For your first question, you have to be more precise about the base points in order to formulate an answer. Consider a geometric point $x$ of $X$ over $k_s/k$ (i.e., there is a specified $k$-embedding of $k_s$ into the field at the geometric point $x$). Let $\kappa$ be the field at $x$. An element of $\pi_1(X,x)$ is a compatible system $\{f_{X',x'}:X' \simeq X'\}$ of $X$-automorphisms of a cofinal system of $\kappa$-pointed Galois connected finite etale covers $(X',x')$ of $X$ (but $f_{X',x'}$ certainly need not preserve $x'$!). For any finite Galois extension $K/k$ you would like to describe where the composite map $\pi_1(X,x) \rightarrow {\rm{Gal}}(k_s/k) \twoheadrightarrow {\rm{Gal}}(K/k)$ carries $\{f_{X',x'}\}$.
Consider the finite etale $X$-scheme $X_K$, which may or may not be connected.
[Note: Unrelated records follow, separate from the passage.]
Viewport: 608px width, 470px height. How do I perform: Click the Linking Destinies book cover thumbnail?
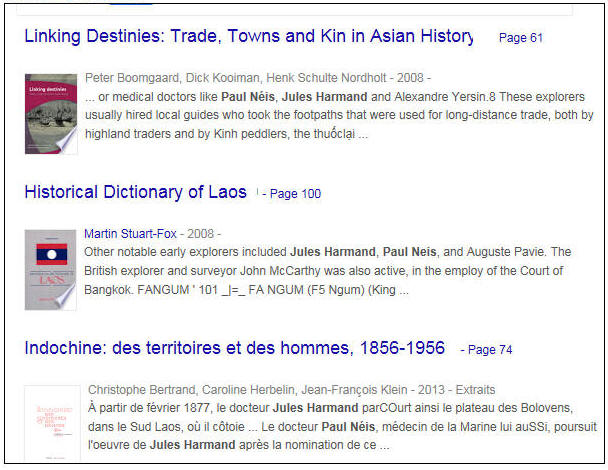coord(50,112)
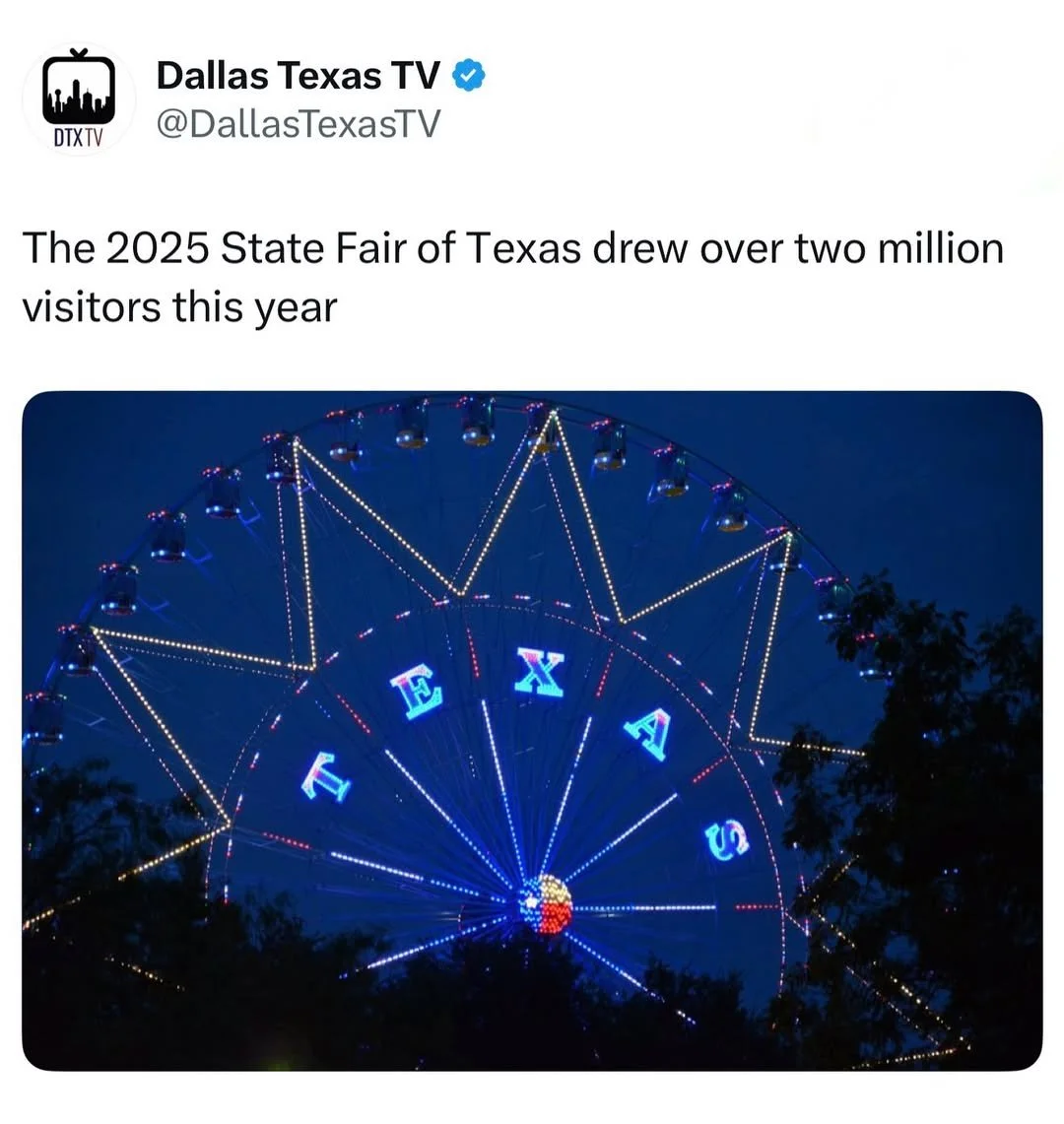Viewport: 1064px width, 1124px height.
Task: Click the blue verified checkmark badge
Action: [x=470, y=76]
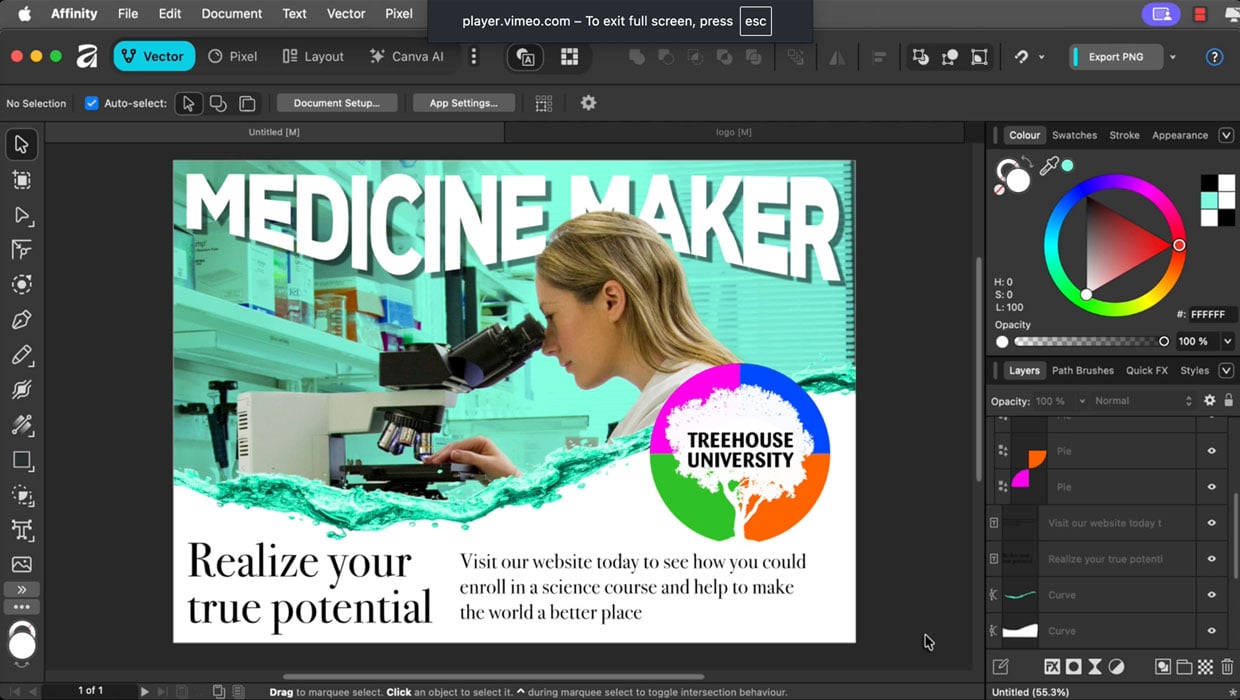Expand the Export PNG options arrow

(1173, 57)
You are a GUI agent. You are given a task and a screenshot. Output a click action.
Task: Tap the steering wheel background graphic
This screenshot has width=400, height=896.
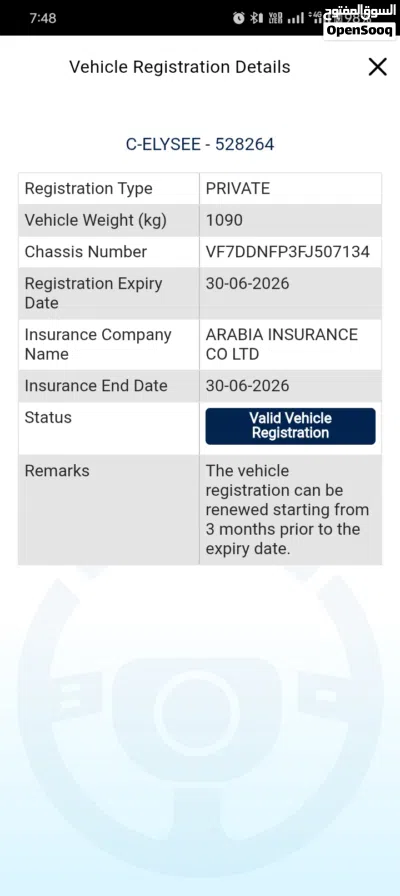pyautogui.click(x=200, y=714)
The field $\kappa$ contains $k_s$ over $k$ in a specified way, hence contains $K$ over $k$ in a specified way. Thus, there is a canonical map $K \otimes_k \kappa \rightarrow \kappa$, which is to say a $\kappa$-point $u(x,K)$ of $X_K$ over $x_K = {\rm{Spec}}(K \otimes_k \kappa)$. This point lies in a unique connected component $U(x,K)$ of $X_K$. But $X_K \rightarrow X$ is a ${\rm{Gal}}(K/k)$-torsor, so by degree considerations we see that each connected component is Galois over $X$ with covering group given by its stabilizer in ${\rm{Gal}}(K/k)$. In particular, $(U(x,K), u(x,K))$ is a $\kappa$-pointed Galois connected finite etale cover of $X$ with Galois group naturally inside ${\rm{Gal}}(K/k)$. Hence, $f_{U(x,K),u(x,K)}$ arises from a unique $\sigma(X,K) \in {\rm{Gal}}(K/k)$. This element is the image of $\{f_{X',x'}\}$ in ${\rm{Gal}}(K/k)$.
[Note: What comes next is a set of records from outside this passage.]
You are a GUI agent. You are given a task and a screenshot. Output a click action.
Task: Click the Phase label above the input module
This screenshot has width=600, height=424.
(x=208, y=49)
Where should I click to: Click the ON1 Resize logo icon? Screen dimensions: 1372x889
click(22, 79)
We see in particular by degree considerations (and counting sizes of various finite groups) that $\pi_1(X,x) \rightarrow {\rm{Gal}}(k_s/k)$ is surjective if and only if $U(x,K) = X_K$ for all $K$, which is to say $X$ is geometrically connected over $k$.
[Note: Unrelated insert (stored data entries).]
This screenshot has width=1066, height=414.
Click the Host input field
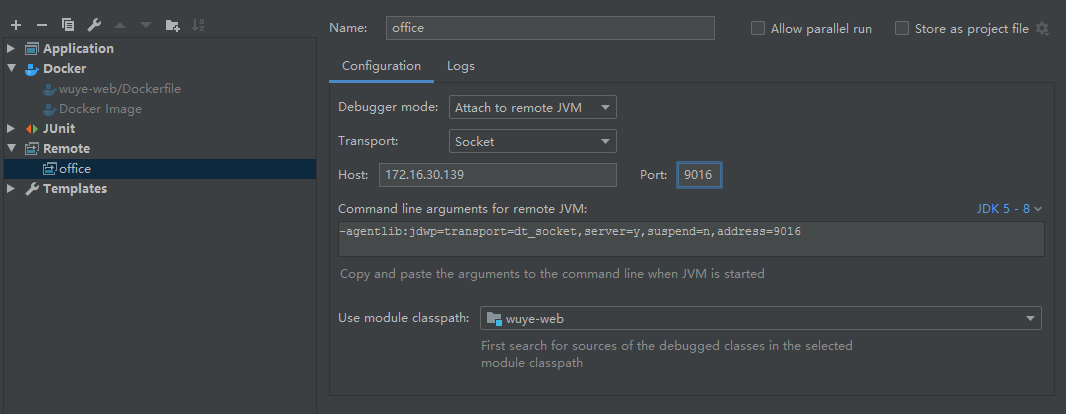(498, 175)
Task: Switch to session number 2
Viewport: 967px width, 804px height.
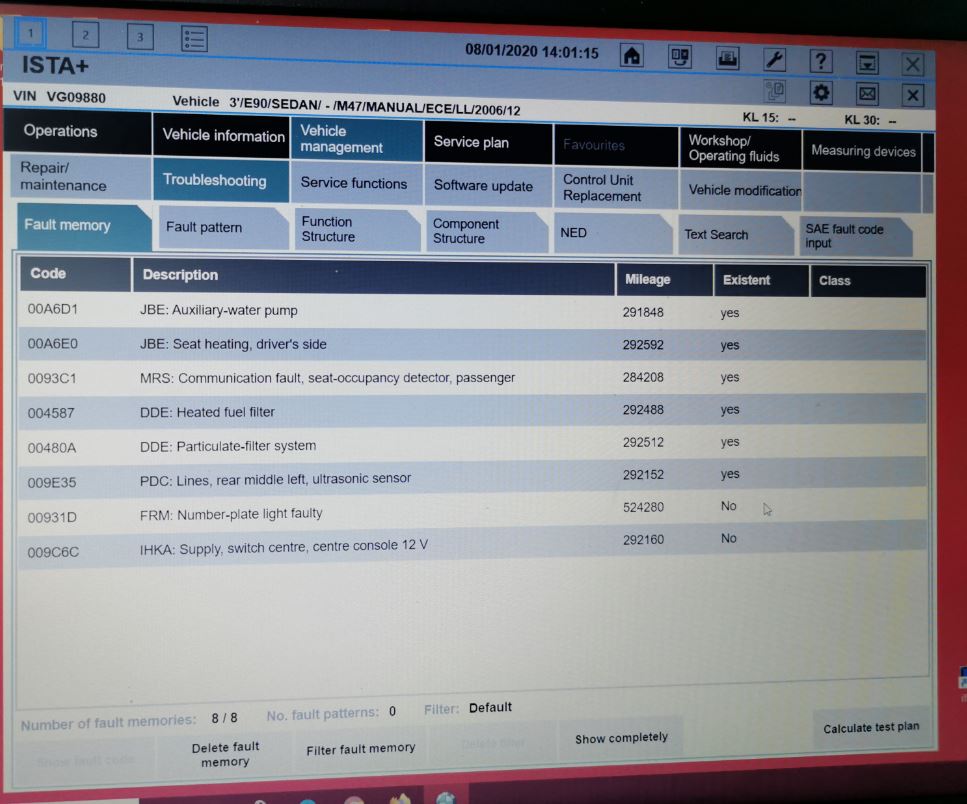Action: pos(85,36)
In the special case that $X$ is normal with function field $F = k(X)$ and with $X$ geometrically connected over $k$, we can make this even more explicit. Necessarily $k$ is separably closed in $F$ by the geometric connectedness hypothesis, so the separable closure $k_s$ of $k$ in a chosen separable closure $F_s$ of $F$ makes $k_s \otimes_k F$ a field naturally inside $F_s$ over $k$. This is visibly a Galois extension of $F$ with Galois group ${\rm{Gal}}(k_s/k)$. Hence, there is a natural quotient map
$${\rm{Gal}}(F_s/F) \twoheadrightarrow {\rm{Gal}}(k_s \otimes_k F/F) = {\rm{Gal}}(k_s/k).$$
Now use ${\rm{Spec}}(F_s) \rightarrow {\rm{Spec}}(F) \rightarrow X$ as the point $x$, so normality of $X$ implies that $\pi_1(X,x)$ is naturally a quotient of ${\rm{Gal}}(F_s/F)$. The above map of field Galois groups factors as the composition of ${\rm{Gal}}(F_s/F) \twoheadrightarrow \pi_1(X,x)$ with the canonical map $\pi_1(X,x) \rightarrow {\rm{Gal}}(k_s/k)$; in other words, for normal $X$ geometrically connected over $k$, the map is a refinement of the usual functoriality of absolutely Galois groups in the theory of fields (with ${\rm{Gal}}(k_s/k)$ playing the role of the opposite group of the connected pro-etale covering $X_{k_s} \rightarrow X$).
Best Answer
As Donu explained, the sequence splits by choosing an $\mathbf R$-point of $X$. So the only question remaining is what the $\operatorname{Gal}(\mathbf C/\mathbf R)$-action on $\pi_1^{\text{ét}}(X_{\mathbf C})$ is. I claim that the action is trivial, because the two points at infinity $V(x^2+y^2)$ are not defined over $\mathbf R$. (By contrast, for $\mathbf G_{m,\mathbf R}$ we get the nontrivial action where a generator $\sigma \in \operatorname{Gal}(\mathbf C/\mathbf R)$ acts by $-1$, using the same argument as below.)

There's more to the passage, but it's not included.